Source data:
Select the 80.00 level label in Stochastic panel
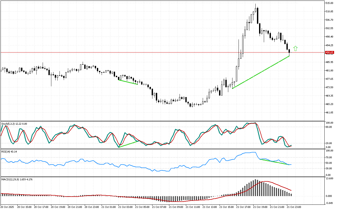 [329, 127]
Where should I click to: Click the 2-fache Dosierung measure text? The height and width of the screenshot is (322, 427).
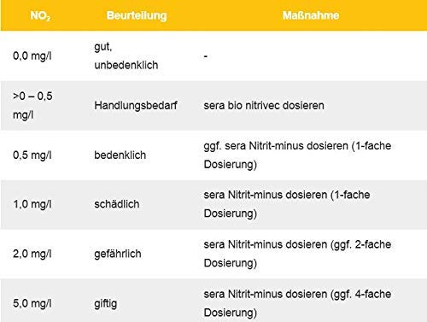297,254

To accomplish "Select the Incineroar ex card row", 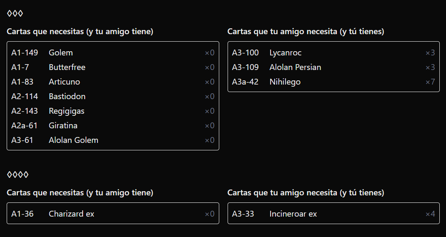I will click(x=333, y=214).
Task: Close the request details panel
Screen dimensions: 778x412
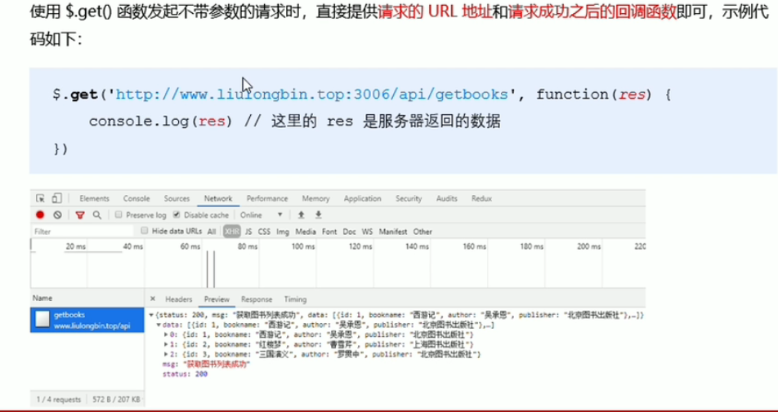Action: coord(153,299)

▸ **Work request**
What is needed is an exact copy of the lines from the line with "Task: Close the request details panel" to the end of the data above, both included, without any pictures.

▸ **Solution**
Task: Close the request details panel
Screen dimensions: 778x412
Action: coord(153,299)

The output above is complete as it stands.